AmeriHealth’s decision comes in response to the 2056 people who died from a drug overdose in 2016, representing a 42 percent increase since 2015.

Dr. Frank L. Urbano, MD, MBA, FACP, senior medical director for AmeriHealth New Jersey, believes that waiving Narcan co-pays could help lower fatality rates from overdoses.

“AmeriHealth New Jersey has taken several steps to help prevent opioid abuse and to remove barriers for our members to get the help they need, but we felt we could do more,” Urbano said. “The opioid epidemic is the most severe drug crisis in American history, and opioid abuse is only growing in our region.”

AmeriHealth members with pharmacy benefits who have met their deductible will be eligible for $0 Narcan co-pays. The benefit covers injectable and nasal Narcan forms.

Aetna Foundation devotes $6 million to opioid-safety projects and programs

The Aetna Foundation announced that it will use $6 million to fund opioid safety projects at the state and local level.

Aetna’s philanthropic branch has already committed $1 million to the North Carolina Harm Reduction Coalition (NCHRC) for its Rural Opioid Overdose Prevention Program.

The program aims to prevent opioid-related deaths by providing community-level risk education in five rural counties in North Carolina. The program also distributes naloxone overdose-reversal kits to rural, high-risk opioid users.

Law enforcement and healthcare professionals support the program by promoting best practices about overdose prevention.

"This program will be one of the first of its kind to address the unique challenges that rural communities are facing with regards to the opioid crisis," says NCHRC executive director Robert Childs. "We are excited and honored to be part of this important, life-saving work."

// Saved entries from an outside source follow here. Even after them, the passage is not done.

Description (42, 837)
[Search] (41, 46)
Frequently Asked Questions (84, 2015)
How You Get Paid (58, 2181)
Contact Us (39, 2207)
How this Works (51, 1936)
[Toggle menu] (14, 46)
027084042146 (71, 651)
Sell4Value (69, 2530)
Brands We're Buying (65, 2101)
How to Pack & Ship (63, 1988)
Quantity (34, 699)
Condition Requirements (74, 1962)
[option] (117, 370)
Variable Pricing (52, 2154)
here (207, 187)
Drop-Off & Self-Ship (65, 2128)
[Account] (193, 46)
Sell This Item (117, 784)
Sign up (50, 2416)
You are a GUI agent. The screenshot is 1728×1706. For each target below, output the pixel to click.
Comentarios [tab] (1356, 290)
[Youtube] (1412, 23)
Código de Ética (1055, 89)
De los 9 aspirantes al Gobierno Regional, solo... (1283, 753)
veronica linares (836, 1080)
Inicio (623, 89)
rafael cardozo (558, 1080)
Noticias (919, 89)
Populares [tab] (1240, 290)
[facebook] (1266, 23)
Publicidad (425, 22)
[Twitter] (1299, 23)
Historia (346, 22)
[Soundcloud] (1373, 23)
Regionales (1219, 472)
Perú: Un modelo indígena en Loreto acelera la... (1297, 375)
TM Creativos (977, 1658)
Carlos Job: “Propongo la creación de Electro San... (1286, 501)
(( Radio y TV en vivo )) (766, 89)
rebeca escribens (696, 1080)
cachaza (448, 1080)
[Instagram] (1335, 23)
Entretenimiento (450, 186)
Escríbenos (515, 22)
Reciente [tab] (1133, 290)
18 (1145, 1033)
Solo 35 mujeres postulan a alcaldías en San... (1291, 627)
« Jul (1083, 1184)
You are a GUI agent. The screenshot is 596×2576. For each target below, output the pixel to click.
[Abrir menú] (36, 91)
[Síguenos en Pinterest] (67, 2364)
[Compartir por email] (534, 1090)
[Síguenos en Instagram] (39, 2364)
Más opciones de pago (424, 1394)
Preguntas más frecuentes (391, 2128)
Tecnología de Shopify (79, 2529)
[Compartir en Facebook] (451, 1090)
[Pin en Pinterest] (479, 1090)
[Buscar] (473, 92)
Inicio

Leaders at the Aetna Foundation believe that funding opioid safety programs like the one through NCHRC is critical to address the multiple challenges of promoting opioid safety.

“While this is a national health crisis, there is no single solution that can be applied across the country,” said Harold L. Paz, MD, MS, member of the Aetna Foundation Board of Directors. “These grants will provide important resources to empower local communities to address the unique characteristics of the opioid-related problems they are facing.”

Independence Blue Cross to remove naloxone and Narcan cost sharing

Independence Blue Cross announced plans to end naloxone and Narcan cost sharing this year. The change in co-pays applies for individual customers immediately, fully insured customers on March 1st, 2018, and self-funded businesses on April 1st.

The update comes after local data showed that 1700 people in southeastern Pennsylvania died from overdoses in 2016.

"By removing a financial barrier to accessing naloxone, we can make the drug more readily available and hopefully save more lives," said Dr. Richard Snyder, chief medical officer for Independence Blue Cross. "Our hope is that anyone struggling with opioid addiction can get appropriate treatment, but they have to be alive to take that step."

Independence Blue Cross recently added limits to new opioid prescriptions by restricting low-dose prescriptions to a five-day quantity. The limits are part of the payer’s overall strategy to improve opioid safety.

“This safeguard prevents multiple opioid prescriptions from being filled at different pharmacies and reduces the risk for addiction while addressing legitimate pain treatment. It also reduces the risk of unused medication being diverted into the hands of unintended users.”